Há gestos que dizem mais que discursos. Ontem, Joel Rodrigues escolheu um — e o escolheu no pior momento possível. Enquanto o senador Ciro Nogueira figura como alvo formal da maior investigação financeira da história recente do país, seu pré-candidato a governador subiu ao palanque para abraçá-lo publicamente. Não foi um aceno discreto. Foi um ato. E atos, em política, têm dono e têm preço.

Convém lembrar o terreno em que esse abraço foi dado. Em 7 de maio, a Polícia Federal deflagrou a quinta fase da Operação Compliance Zero e colocou Ciro Nogueira na condição de investigado por suspeita de corrupção passiva, lavagem de dinheiro e tráfico de influência. A acusação não é vaga: a PF sustenta que a emenda que ampliava a cobertura do Fundo Garantidor de Créditos de R$ 250 mil para R$ 1 milhão — providencial para um banco que afundava — teria sido redigida pela assessoria do próprio Banco Master, entregue em envelope na casa do senador e reproduzida por ele palavra por palavra. O Supremo autorizou o bloqueio de quase R$ 19 milhões em bens. O irmão do senador também virou alvo. O pano de fundo é um rombo superior a R$ 50 bilhões.

Ciro nega tudo. Diz-se vítima de perseguição política em ano eleitoral, e tem o direito de se defender: não há condenação, e investigação não é sentença. Esse é o devido contraditório, e ele está registrado aqui. Mas há uma frase do próprio senador que voltou a circular esta semana e que pesa mais que qualquer nota de defesa. Em março, ao lançar a pré-candidatura de Joel, Ciro disse que deixaria o mandato se fosse comprovada qualquer irregularidade. Naquele momento, era retórica barata de quem se sentia intocável. Hoje, com a PF anexando mensagens e o STF autorizando buscas, virou uma promessa que o assombra.

E é exatamente aí que o gesto de Joel se torna revelador. Porque enquanto ele abraçava o padrinho, o resto do grupo fazia a conta inversa. No interior, prefeitos e deputados que até semanas atrás disputavam lugar no palanque de Joel sumiram. A imprensa local já noticiou a “solidão política” do pré-candidato — o esvaziamento dos aliados que temem colar a própria imagem a um grupo sob a mira da Polícia Federal e do Supremo.
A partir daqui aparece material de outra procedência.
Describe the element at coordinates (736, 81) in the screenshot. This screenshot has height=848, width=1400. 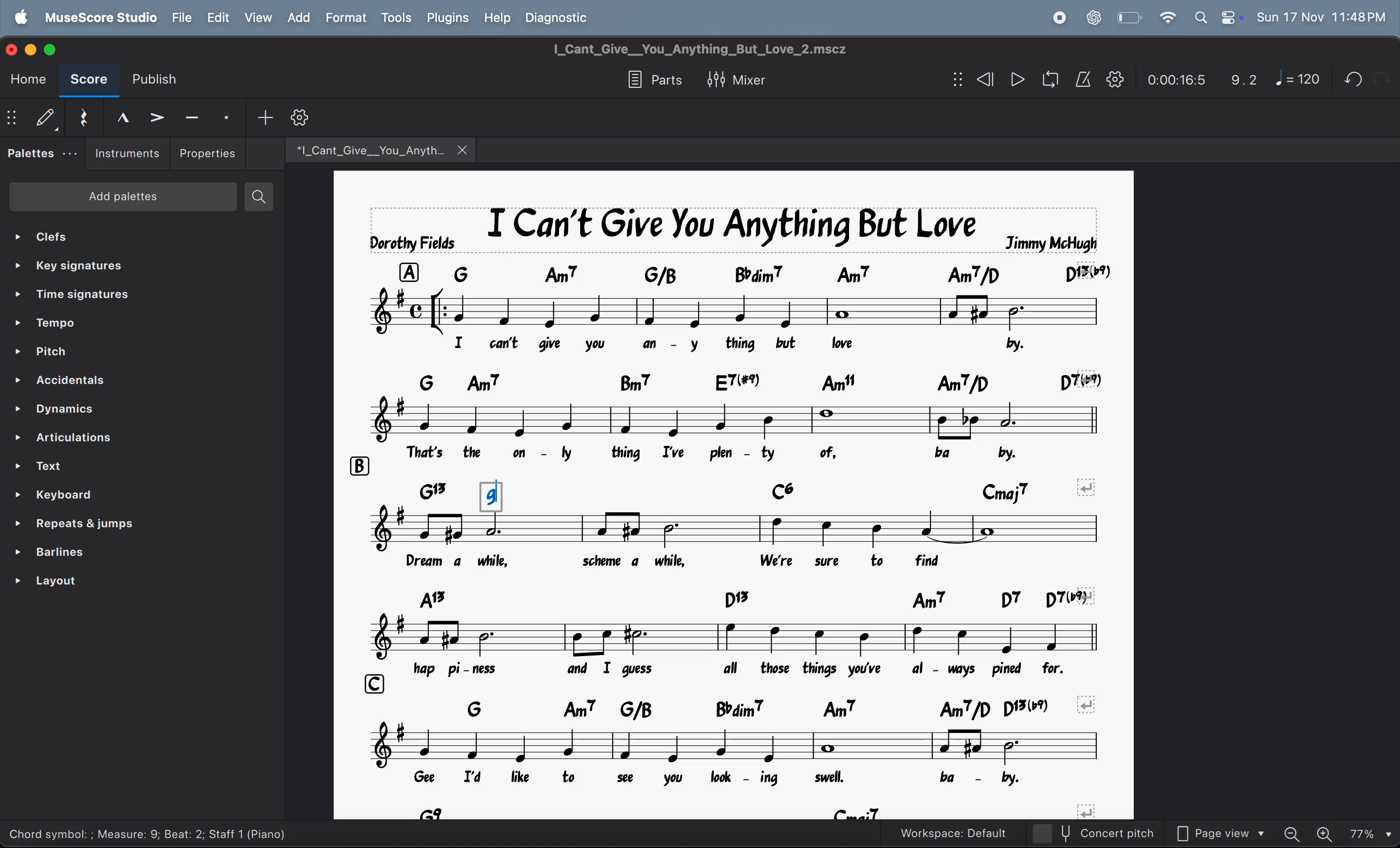
I see `mixer` at that location.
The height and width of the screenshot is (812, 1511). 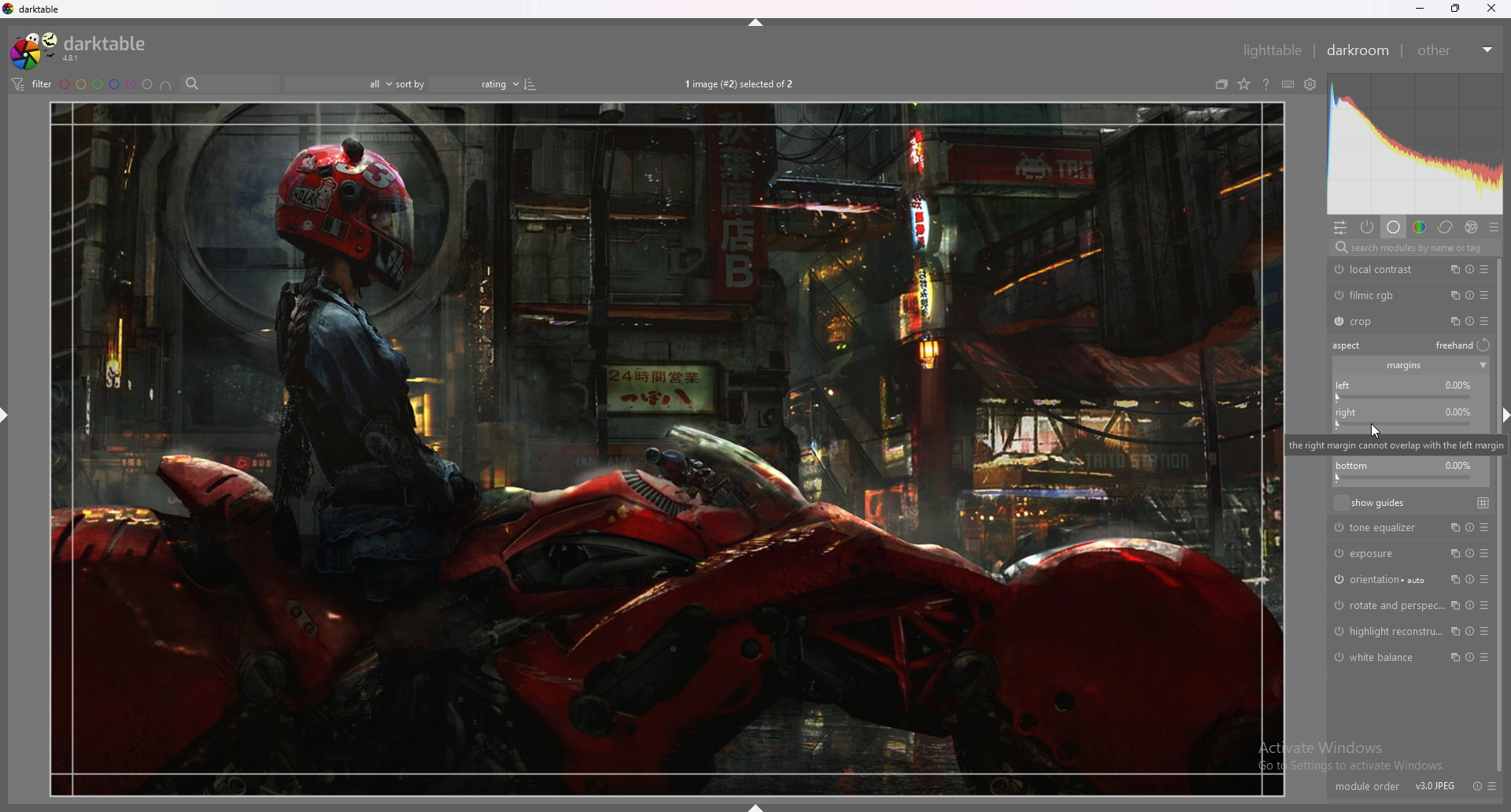 What do you see at coordinates (1468, 631) in the screenshot?
I see `reset` at bounding box center [1468, 631].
Os caciques do interior estão lendo o cenário e recuando. Joel leu o mesmo cenário e avançou.

Durante o encontro organizado na zona norte de Teresina, que inclusive virou assunto pela baixa presença de público, Joel soltou: “Ao lado do nosso grande líder, Ciro Nogueira”, enfatizando que está do lado do padrinho e não abre mão.

A pergunta que fica não é sobre lealdade. Lealdade é virtude quando custa pouco e se chama gratidão; quando custa caro e se faz contra a evidência, tem outro nome. A pergunta é estratégica: o que Joel ganha amarrando o próprio futuro ao destino judicial de um investigado? Ele não está apenas apoiando Ciro. Está nacionalizando a própria candidatura no pior eixo possível — o do escândalo —, transformando cada nova fase da Compliance Zero em uma manchete sobre si mesmo. Cada avanço da PF contra o padrinho passa a ser, daqui para frente, um problema do afilhado.

Há quem chame isso de coragem. É mais provável que seja cálculo de quem não tem alternativa: sem a estrutura de Ciro, Joel é um ex-prefeito de Floriano sem palanque próprio. O abraço de ontem não foi escolha entre dignidade e fidelidade. Foi a confissão de que, sem o padrinho investigado, a candidatura não se sustenta de pé.

O eleitor piauiense vai às urnas em outubro. Entre lá e cá, a oposição apostou suas fichas em uma chapa que carrega, na cabeceira, o nome mais tóxico do noticiário nacional — e em um pré-candidato que, em vez de tomar distância, fez questão de se fotografar ao lado dele. Não é retorno triunfal. É retorno envergonhado. E quem aplaudiu o retorno terá que responder, junto, por tudo que vier depois.